Die Rundung der Rückwand aber trägt wundervoll geglückte Intarsien von César Klein, mit reichen Einlagen, wobei neben den farbigen Hölzern Schildpatt, Perlmutt, Achat und silbrig schimmernde Zinnleisten stehen. (...) Von Behagen und Komfort fühlt man sich in diesem Raum in die Arme genommen."

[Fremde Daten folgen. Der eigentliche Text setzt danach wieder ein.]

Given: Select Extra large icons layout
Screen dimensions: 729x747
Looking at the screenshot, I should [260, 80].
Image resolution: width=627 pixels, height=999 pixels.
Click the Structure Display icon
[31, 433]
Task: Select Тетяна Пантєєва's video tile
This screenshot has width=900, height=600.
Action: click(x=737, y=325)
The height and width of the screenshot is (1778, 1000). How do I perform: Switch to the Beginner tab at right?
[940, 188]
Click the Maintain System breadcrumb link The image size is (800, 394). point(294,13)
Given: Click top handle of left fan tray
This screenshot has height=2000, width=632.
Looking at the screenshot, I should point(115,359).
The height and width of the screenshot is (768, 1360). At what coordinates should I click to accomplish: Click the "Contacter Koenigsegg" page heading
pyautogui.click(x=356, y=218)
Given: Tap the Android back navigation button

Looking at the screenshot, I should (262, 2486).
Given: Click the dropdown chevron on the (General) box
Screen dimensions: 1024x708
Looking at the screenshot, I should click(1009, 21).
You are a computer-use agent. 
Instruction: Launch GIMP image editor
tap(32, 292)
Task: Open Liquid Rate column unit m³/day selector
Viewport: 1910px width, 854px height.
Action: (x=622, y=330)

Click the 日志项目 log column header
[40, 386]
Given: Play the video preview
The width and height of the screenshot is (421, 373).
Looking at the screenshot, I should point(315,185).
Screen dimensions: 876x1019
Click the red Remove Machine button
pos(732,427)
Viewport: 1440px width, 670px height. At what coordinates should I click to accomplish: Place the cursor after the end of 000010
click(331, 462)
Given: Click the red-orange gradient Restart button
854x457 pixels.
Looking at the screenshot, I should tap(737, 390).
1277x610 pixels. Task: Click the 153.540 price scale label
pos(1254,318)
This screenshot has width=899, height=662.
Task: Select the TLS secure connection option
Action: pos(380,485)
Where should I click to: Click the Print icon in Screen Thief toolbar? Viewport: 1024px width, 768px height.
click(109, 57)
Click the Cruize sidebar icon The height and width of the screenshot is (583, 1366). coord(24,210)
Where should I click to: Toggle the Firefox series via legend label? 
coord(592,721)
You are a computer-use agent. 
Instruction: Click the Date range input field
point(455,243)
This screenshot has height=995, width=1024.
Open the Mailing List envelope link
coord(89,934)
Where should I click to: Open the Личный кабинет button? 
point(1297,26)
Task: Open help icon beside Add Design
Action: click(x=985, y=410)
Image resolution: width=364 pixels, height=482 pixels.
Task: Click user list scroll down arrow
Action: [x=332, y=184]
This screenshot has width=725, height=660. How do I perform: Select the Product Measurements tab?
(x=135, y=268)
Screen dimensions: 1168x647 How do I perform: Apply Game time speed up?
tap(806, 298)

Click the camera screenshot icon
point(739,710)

Was die einen als behaglich, komfortabel und intim feierten, galt den anderen in einer Zeit, da der Theaterrevolutionär Piscator mit seinen experimentellen Inszenierungen den Ton angab, als restaurativ und anachronistisch. Das hielt den neuen Direktor des Renaissance-Theaters, den bekannten expressionistischen Regisseur Gustav Hartung, der im Januar 1927 das neue Haus wiedereröffnet hatte, nicht davon ab, seinerseits ein Experiment herauszubringen; eine Aufführung, über die ein Kritiker schrieb: "Es wird vielleicht geschehen, daß man den Dichter und seinen Berliner Regisseur Gustav Hartung Schweine nennt."

Es handelte sich um das Stück "Krankheit der Jugend" von Ferdinand Bruckner. Den Namen hatte man bislang noch nicht gehört. Wer war dieser Bruckner? Erst anläßlich der Uraufführung des nächsten Bruckner-Stückes, "Die Verbrecher", am Deutschen Theater wurde das Geheimnis gelüftet: Ferdinand Bruckner ist identisch mit dem vormaligen Direktor des Renaissance-Theaters Theodor Tagger. Das Pseudonym (eine Huldigung an seine Landsleute Ferdinand Raimund und Anton Bruckner) hatte er sich zugelegt, um als Autor nicht unter dem Ruf eines glücklosen Theaterdirektors zu leiden. Das Kalkül ging auf.